Regardless, the Skywalkers teach us that this story is not about Kings, “chosen ones,” or mighty warriors because wars do not make one great. You see, the real War was always over Anakin’s heart, not the Stars. Luke Skywalker, in his character defining moment of defiance and resolve in Return of the Jedi, adds an exclamation point to this lesson by laying down his weapon and choosing not to fight. In this moment of selflessness and bravery, Luke returns light to his grandmother’s parting words in The Phantom Menace:

“Now, be brave, and don’t look back. Don’t look back.”

-Shmi Skywalker

So when the Sequel Trilogy was later billed as the finale to the episodic and so-called Skywalker Saga, it should’ve surprised no one that George Lucas himself toyed with JJ Abrams by asking the most pointed question related to the forthcoming films that would follow and conclude our generational protagonist’s story:

“What happened to Darth Vader’s grandchildren?”

-George Lucas

With lessons of humble beginnings, and themes of found and adopted family already well established – many fans believed that the Skywalker Saga should, after all, conclude the Skywalker family story. This is also the reason many fans were right to believe that Rey was the long-lost daughter of Luke or Leia. But instead of concluding the Saga naturally, through an extension of our Skywalker family protagonist into the next generation – the central protagonist was revealed to be something and someone else entirely.

So what became of the humble matriarch that Lucas designed? In Part II, I’ll examine how Lucasfilm has made a mockery of said matriarchy by specifically designing a patriarchy in which there was no mother.
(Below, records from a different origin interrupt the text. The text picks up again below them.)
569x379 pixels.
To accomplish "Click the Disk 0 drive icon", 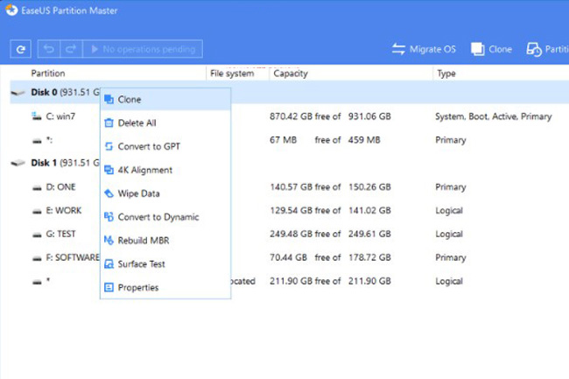I will [18, 93].
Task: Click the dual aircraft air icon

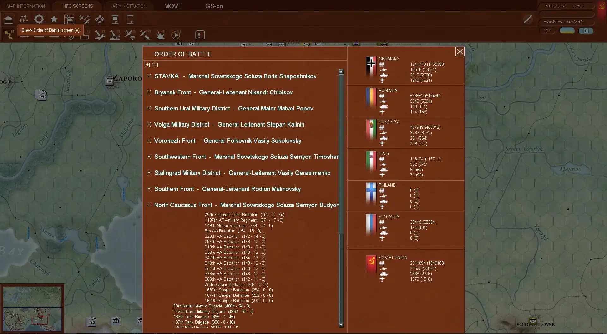Action: 84,20
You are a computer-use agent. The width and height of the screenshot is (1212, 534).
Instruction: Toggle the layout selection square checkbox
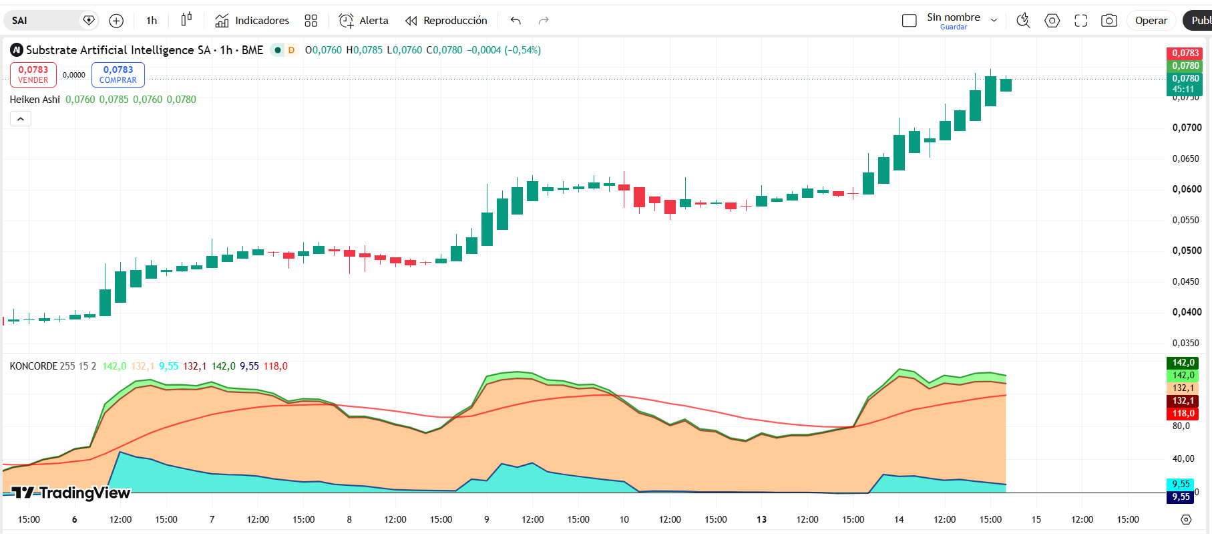(x=910, y=21)
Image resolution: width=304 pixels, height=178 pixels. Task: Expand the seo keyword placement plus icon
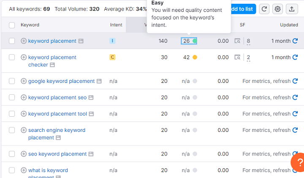coord(24,154)
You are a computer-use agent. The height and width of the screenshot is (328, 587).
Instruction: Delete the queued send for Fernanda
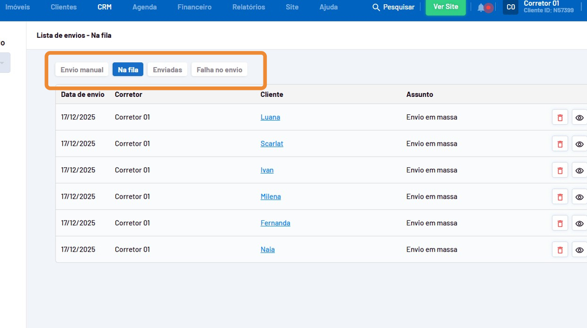point(560,223)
I’ll also discuss problematic narrative aspects that Rey Palpatine introduces to the Skywalker Saga, and provide some explanation as to why many left the theaters of The Rise of Skywalker anything but satisfied.

Until then, MTFBWY….

7 comments

    • I’m hoping there’s something in the next article pointing out how LFL wound up rejecting Finn as Rey’s found family as well (Especially when TROS has Rey declare no one really knows her when Finn’s standing right there trying to help her), in spite of TFA actually doing a good job with setting that up… so TROS wound up undermining *both* the Skywalker family story and the found family story.

      Liked by 1 person

      • Oh yes. Not to reveal all my cards lol, but as the author, the reason why I establish the themes of found family (and also adopted family) in Part I is because I WANT you to be thinking about those aspects as we move forward. Thanks for the read and comment!!